Data-driven insights profoundly shape and redefine business strategy.

  • Market Strategy: Data informs target audience definition, pricing, and optimal marketing channels.

  • Product Development: Customer usage and feedback data guide feature prioritization and new product development roadmaps.

  • Operational Strategy: Supply chain and logistics data help in building more resilient and efficient operations.

  • Strategic Direction: Data can reveal entirely new market opportunities or signal the need to exit underperforming areas, directly influencing the long-term strategic direction of the enterprise.

Chapter 2: Sampling Concepts

a) Sample Design

Sample design is a definitive plan for obtaining a sample from a given population. It must be carefully crafted to ensure the sample is representative of the whole population.

i. Defining Objectives

  • The first and most critical step is to clearly define the research question or objective the sample is intended to answer. This determines what data needs to be collected.

ii. Target Population

  • This refers to the entire group of individuals, objects, or items that the research is interested in drawing conclusions about. It must be clearly and precisely defined.

iii. Sampling Units

  • A sampling unit is the basic unit of observation that is selected for the sample. This could be an individual person, a household, a company, or a geographic area.

iv. Size of Sample

  • The sample size (n) is the number of units to be included in the sample. It is determined by factors like the desired level of precision, the variability within the population, and the available budget.

v. Parameters of Interest

  • These are the characteristics of the target population that the study aims to estimate or make inferences about, such as the population mean (μ) or proportion (P).

vi. Data Collection

  • This involves determining the method for gathering information from the selected sampling units, which could include surveys, interviews, or observation.

b) Sampling Errors

Sampling errors are inaccuracies that arise because only a subset (sample) of the population is studied rather than the entire population.
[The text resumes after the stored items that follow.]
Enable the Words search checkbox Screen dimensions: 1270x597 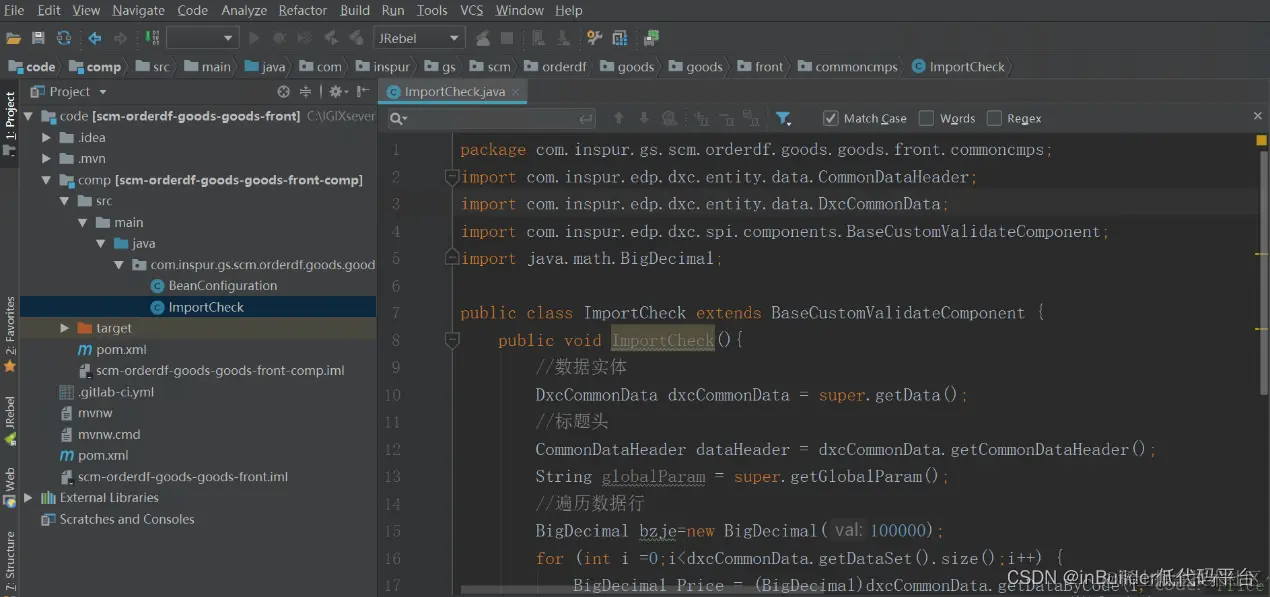pyautogui.click(x=927, y=118)
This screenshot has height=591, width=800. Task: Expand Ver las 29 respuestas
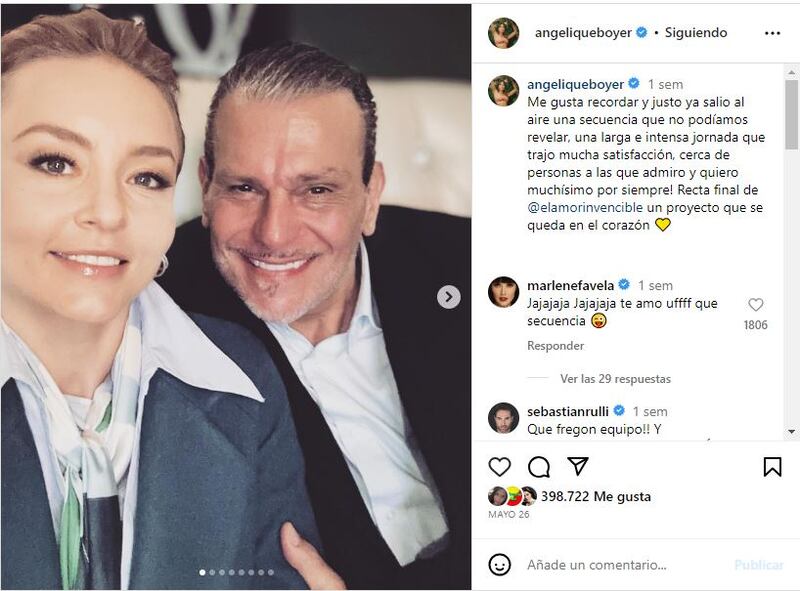pyautogui.click(x=614, y=379)
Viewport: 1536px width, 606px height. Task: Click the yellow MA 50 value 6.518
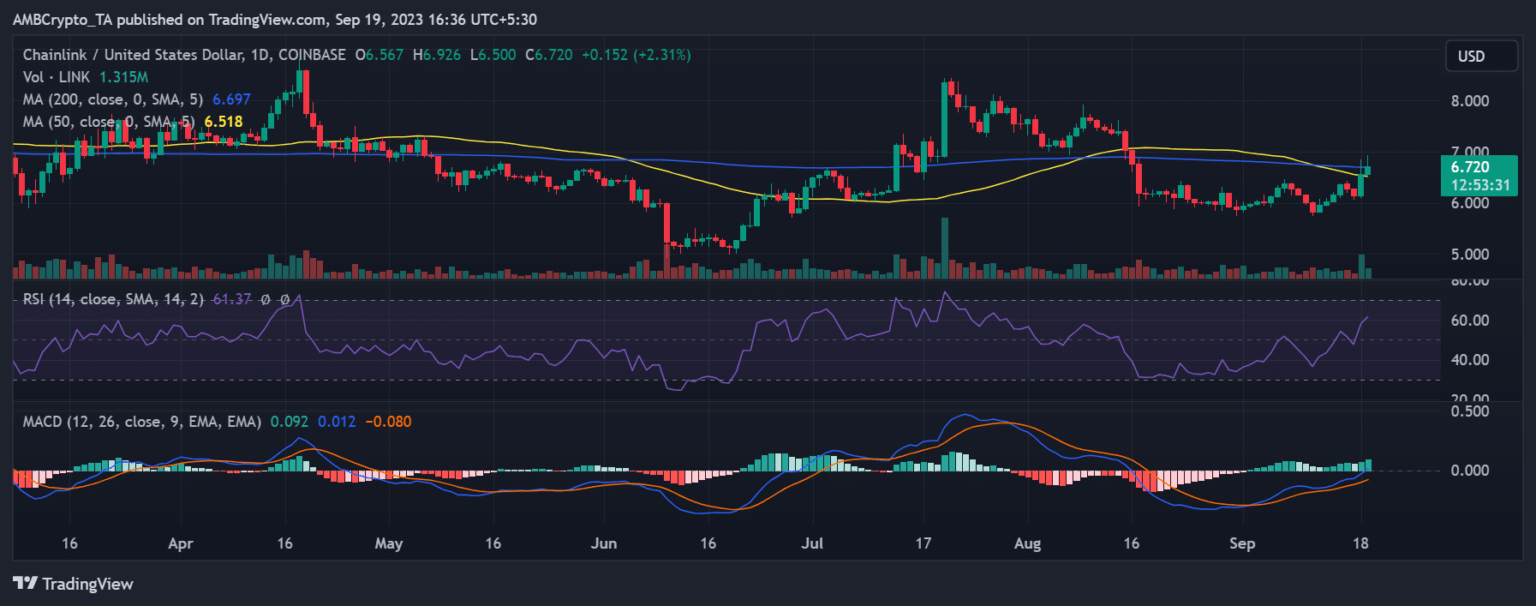[223, 121]
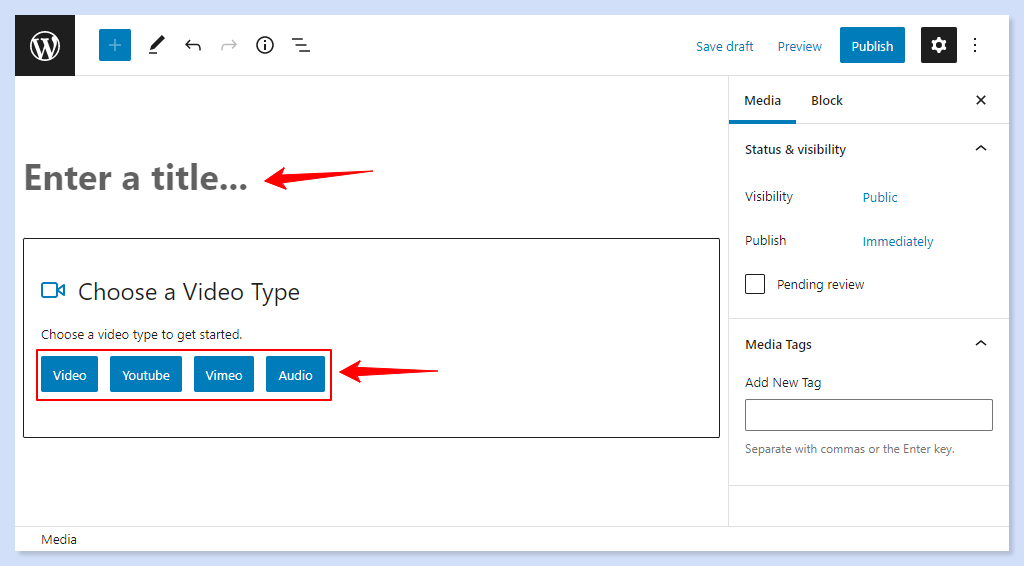Select the pencil Tools icon
This screenshot has width=1024, height=566.
coord(156,45)

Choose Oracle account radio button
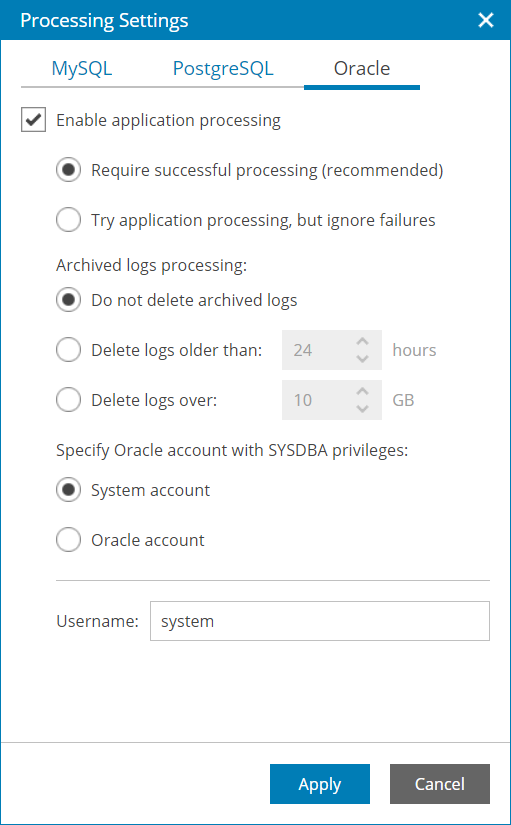[68, 540]
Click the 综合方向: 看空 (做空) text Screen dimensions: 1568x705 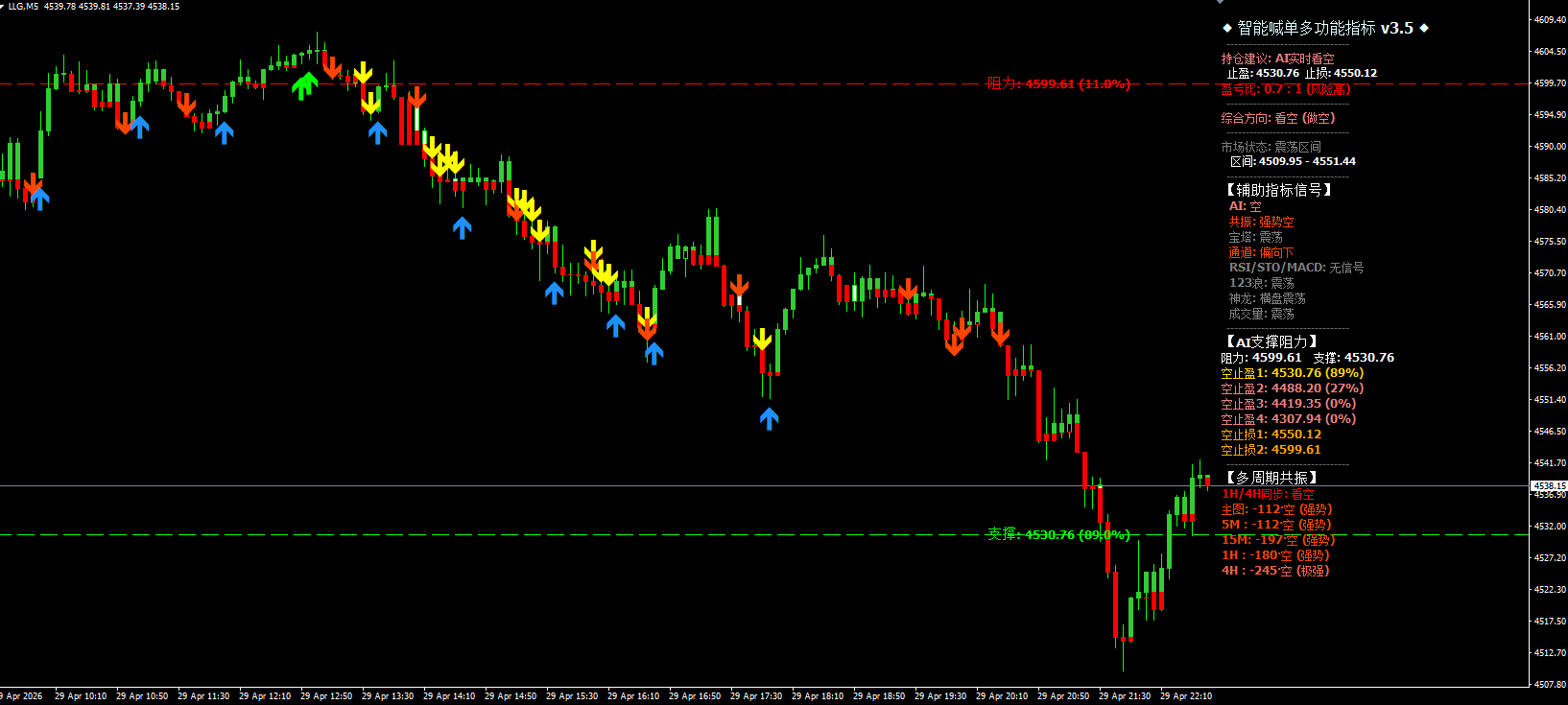point(1277,118)
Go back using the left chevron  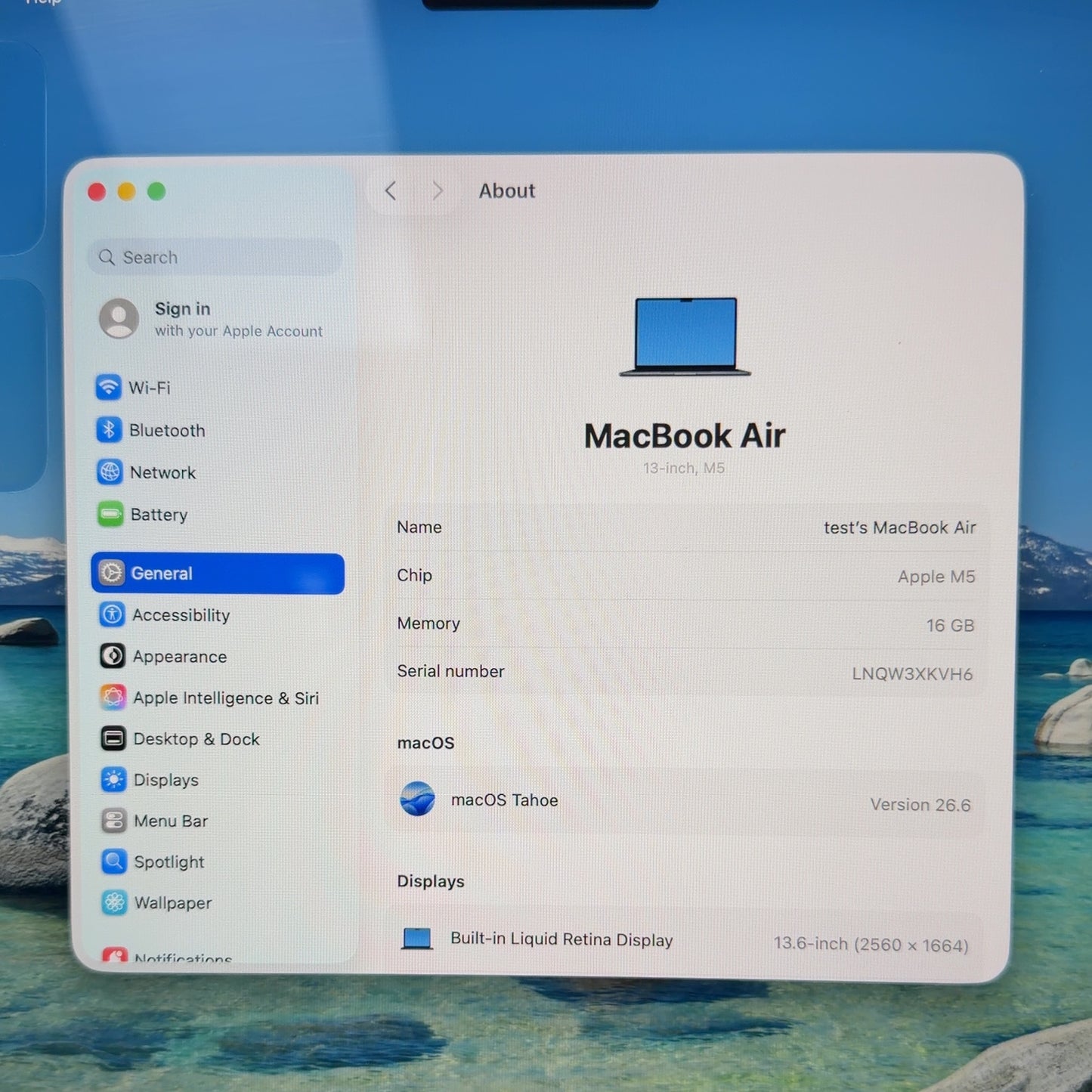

  • Definition: The difference between the value calculated from the sample (the statistic) and the true value for the population (the parameter).

  • Cause: They are inherent in the sampling process, especially due to random chance in selecting the sample.

  • Control: They can be reduced by increasing the sample size and using a robust, appropriate sampling method. They are not caused by mistakes, unlike non-sampling errors.

c) Sample Survey vs Census Survey

  • Sample Survey:

    • Involves: Collecting data from only a representative subset of the population.

    • Advantages: Faster, less expensive, and feasible for large populations.

    • Disadvantages: Results are subject to sampling error.

  • Census Survey:

    • Involves: Collecting data from every single unit in the entire population.

    • Advantages: Provides a true measure of the population parameter (no sampling error).

    • Disadvantages: Extremely costly, time-consuming, and often impractical for very large populations.

d) Design Effect

The design effect (de ff) is a statistical measure used to quantify the loss of precision (increase in variance) that results from using a complex sampling design (like cluster sampling) instead of Simple Random Sampling (SRS).

  • Formula: de ff = Variance of the estimate under the actual sampling design​ / Variance of the estimate under Simple Random Sampling

  • Interpretation: A de ff value greater than 1 indicates that the complex design is less efficient than SRS, requiring a larger sample size to achieve the same precision. It helps researchers adjust the required sample size.

e) Sampling Methods

Probability Sampling

Probability sampling methods ensure that every unit in the population has a known, non-zero chance of being selected. This allows for statistical inferences about the population.

i. Simple Random Sampling (SRS)

  • Method: Every possible sample of a given size has an equal chance of being selected. Selection is typically done using a random number generator.

  • Characteristics: Easiest to understand, provides unbiased estimates, but requires a complete list (sampling frame) of the entire population.

ii. Systematic Sampling

  • Method: Selects units at regular intervals from a sampling frame, after a random start. For example, selecting every kth unit.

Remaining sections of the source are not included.